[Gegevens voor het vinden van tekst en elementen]
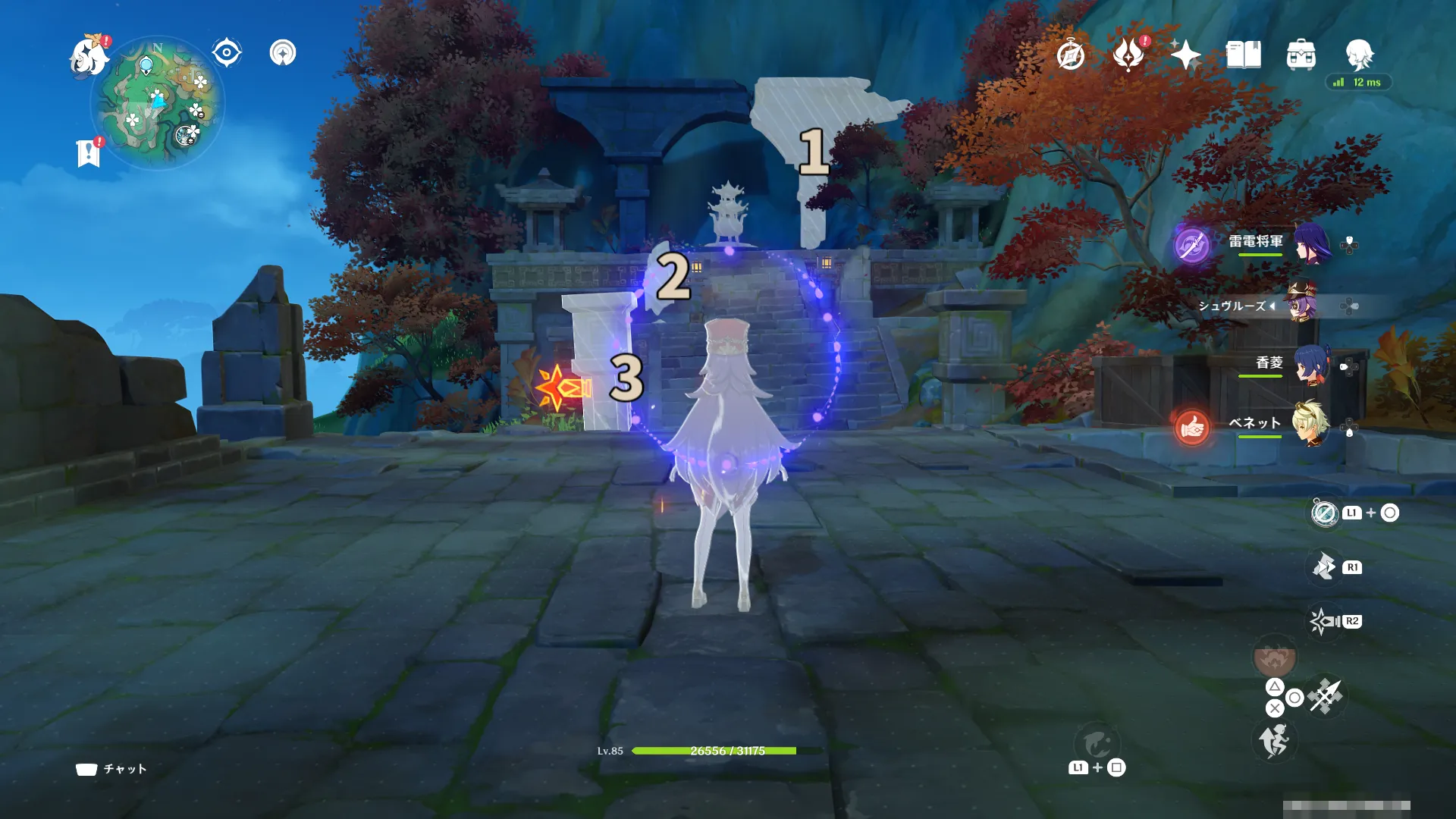Click the round dial icon near the minimap
The height and width of the screenshot is (819, 1456).
(283, 53)
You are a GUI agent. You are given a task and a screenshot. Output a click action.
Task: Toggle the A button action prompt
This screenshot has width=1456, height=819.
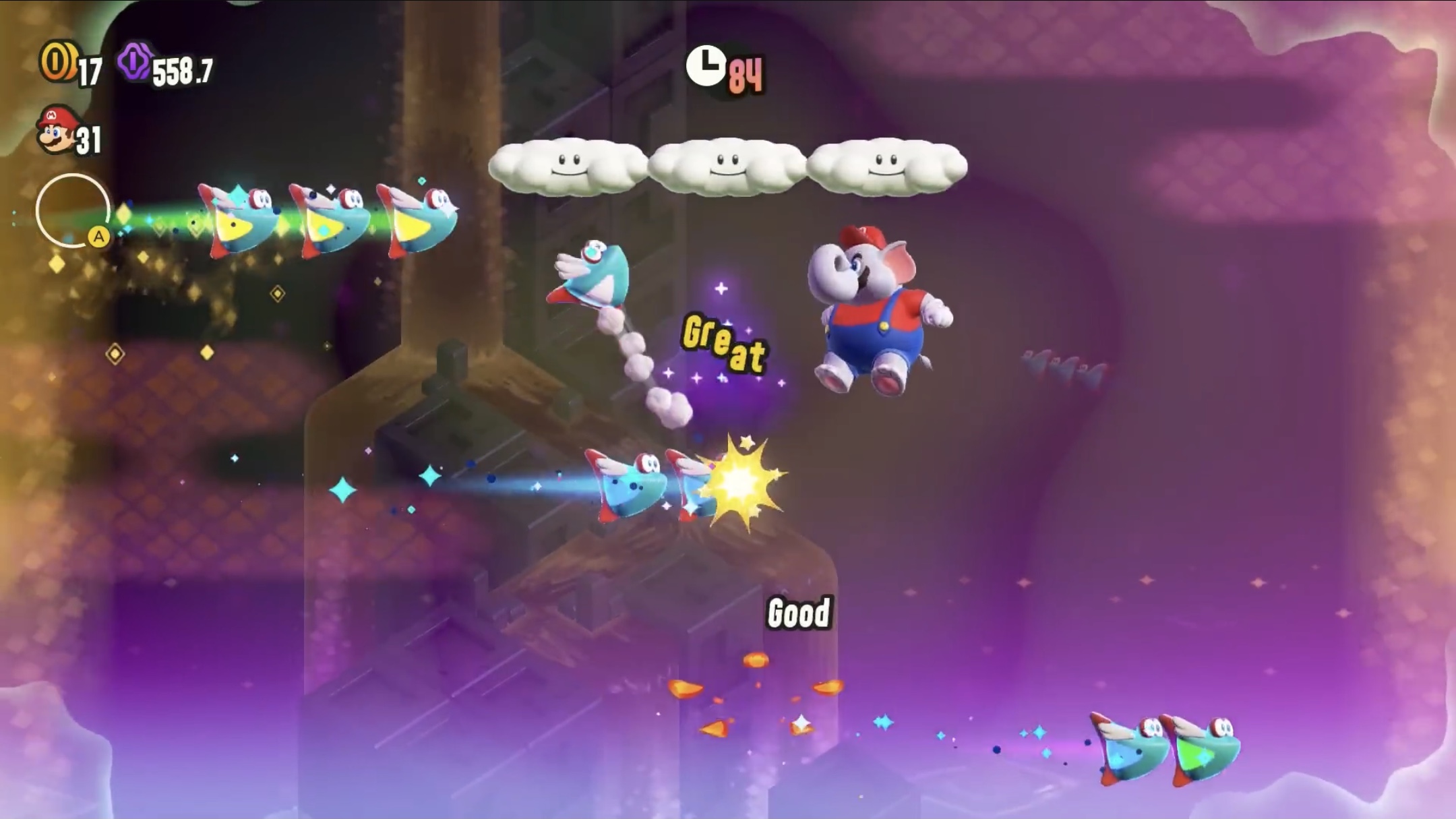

Doel van oefening: Neem de regels van de gegevens letterlijk over, vanaf de regel met "You are a GUI" tot en met het einde van de gegevens. Laat de afbeeldingen weg.

Juist resultaat:
You are a GUI agent. You are given a task and a screenshot. Output a click action.
Task: Toggle the A button action prompt
This screenshot has width=1456, height=819.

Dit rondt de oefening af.